Seamans is currently working in Europe for USA Today as part of a project with the Pulitzer Center. The BDN Editorial Board reached out to him to see if he would discuss the experience, and he spoke with us this week from Moldova, where he has been helping to cover and understand the plight of those displaced by the violence. Millions have fled Ukraine, with hundreds of thousands of refugees have crossed the border to Moldova since the invasion began in late February.

He emphasized that he is there to cover the people being displaced by the war, not the war itself.

“I’m not a war photographer,” he said, pointing to the work of other photographers like Lynsey Addario and Tyler Hicks of The New York Times who have been documenting the conflict and destruction on the ground in Ukraine. “My purpose is to show what comes after that.”

Seamans has been overseas for about two weeks. This has included a 24-hour trip into Ukraine embedded with an aid organization as it dropped supplies in the cities of Odessa and Mykolaiv,  picked up 80 people from the latter to bring to Moldova, “and got out of there as fast as possible.”

He explained how he watched those fleeing say goodbye to loved ones staying behind.

“It was like I witnessed 80 funerals all at once,” Seamans said. “These people saying goodbye to their boyfriends, their fathers, their husbands, not knowing if they’re ever going to see them again. On top of that, being put on a van, brought to another country, put on another bus, and brought to another country.
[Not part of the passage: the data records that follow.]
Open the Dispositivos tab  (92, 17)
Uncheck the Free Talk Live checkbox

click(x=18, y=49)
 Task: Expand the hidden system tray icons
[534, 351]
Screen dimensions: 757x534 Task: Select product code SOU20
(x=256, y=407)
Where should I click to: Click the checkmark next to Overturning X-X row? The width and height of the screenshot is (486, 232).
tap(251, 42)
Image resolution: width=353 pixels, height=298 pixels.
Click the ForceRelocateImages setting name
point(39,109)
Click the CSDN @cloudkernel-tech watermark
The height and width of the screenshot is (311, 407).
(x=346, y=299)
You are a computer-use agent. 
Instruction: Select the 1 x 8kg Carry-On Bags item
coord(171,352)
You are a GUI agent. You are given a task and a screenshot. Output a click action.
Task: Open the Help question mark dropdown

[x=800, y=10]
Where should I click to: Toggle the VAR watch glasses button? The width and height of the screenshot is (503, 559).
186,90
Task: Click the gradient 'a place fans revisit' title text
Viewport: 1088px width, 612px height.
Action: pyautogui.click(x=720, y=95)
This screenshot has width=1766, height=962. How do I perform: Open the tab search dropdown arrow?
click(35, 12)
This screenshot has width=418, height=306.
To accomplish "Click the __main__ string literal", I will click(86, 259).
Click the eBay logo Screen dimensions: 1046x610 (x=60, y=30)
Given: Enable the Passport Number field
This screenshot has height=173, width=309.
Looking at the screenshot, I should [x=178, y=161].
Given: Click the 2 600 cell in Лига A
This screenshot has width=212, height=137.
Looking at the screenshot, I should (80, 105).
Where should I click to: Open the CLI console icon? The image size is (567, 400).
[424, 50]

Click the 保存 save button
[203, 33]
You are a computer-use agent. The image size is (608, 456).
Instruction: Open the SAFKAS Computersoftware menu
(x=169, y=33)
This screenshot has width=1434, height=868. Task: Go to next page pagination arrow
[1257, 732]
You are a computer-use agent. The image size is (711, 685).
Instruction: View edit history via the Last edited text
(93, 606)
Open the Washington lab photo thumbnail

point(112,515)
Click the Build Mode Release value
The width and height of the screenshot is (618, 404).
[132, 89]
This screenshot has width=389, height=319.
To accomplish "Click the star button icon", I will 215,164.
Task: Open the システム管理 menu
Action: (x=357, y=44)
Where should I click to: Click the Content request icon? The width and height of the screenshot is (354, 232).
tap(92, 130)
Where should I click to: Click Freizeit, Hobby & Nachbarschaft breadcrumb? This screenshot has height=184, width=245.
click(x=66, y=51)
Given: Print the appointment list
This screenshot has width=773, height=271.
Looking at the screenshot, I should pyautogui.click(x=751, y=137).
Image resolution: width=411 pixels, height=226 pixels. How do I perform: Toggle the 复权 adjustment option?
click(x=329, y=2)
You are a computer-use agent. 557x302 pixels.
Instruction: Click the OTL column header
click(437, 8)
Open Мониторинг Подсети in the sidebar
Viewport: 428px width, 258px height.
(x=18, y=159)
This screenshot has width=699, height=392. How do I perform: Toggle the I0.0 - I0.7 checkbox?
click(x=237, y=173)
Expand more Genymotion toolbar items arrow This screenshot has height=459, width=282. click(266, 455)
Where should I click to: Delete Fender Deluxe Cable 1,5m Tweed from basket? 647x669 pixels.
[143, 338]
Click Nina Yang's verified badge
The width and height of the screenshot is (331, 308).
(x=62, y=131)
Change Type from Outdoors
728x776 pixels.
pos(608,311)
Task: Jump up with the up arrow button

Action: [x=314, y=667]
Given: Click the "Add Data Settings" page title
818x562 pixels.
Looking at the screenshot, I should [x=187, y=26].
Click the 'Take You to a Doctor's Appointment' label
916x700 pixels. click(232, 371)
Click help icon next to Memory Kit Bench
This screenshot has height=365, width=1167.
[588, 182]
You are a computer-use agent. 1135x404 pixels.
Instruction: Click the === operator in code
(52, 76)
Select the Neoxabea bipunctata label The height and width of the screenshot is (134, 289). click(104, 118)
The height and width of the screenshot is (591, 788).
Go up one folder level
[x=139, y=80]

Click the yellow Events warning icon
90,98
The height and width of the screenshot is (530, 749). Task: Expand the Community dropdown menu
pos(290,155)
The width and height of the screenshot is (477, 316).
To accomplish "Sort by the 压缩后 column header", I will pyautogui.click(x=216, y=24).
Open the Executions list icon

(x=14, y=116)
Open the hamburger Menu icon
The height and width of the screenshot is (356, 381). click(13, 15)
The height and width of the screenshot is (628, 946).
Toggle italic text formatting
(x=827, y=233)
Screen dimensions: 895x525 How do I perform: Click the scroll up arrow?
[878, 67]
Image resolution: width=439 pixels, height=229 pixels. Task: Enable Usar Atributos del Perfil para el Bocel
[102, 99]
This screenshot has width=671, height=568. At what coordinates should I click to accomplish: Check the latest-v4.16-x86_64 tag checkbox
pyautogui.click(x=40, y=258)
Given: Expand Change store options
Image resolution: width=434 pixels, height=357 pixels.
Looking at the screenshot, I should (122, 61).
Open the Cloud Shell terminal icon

I mean, the trauma associated with that, I just could not comprehend.”

It is difficult and emotionally draining work, but it is what Seamans went there to do.

“Listening to these stories, photographing the new world that they’ve been put into, where it’s just as scary for them to either stay at home in Mykolaiv or hop on a van from an aid organization and be brought to another different city to be processed, only to be sent off to another city somewhere else in the world,” he told us. “Which, in their words, is just as scary.”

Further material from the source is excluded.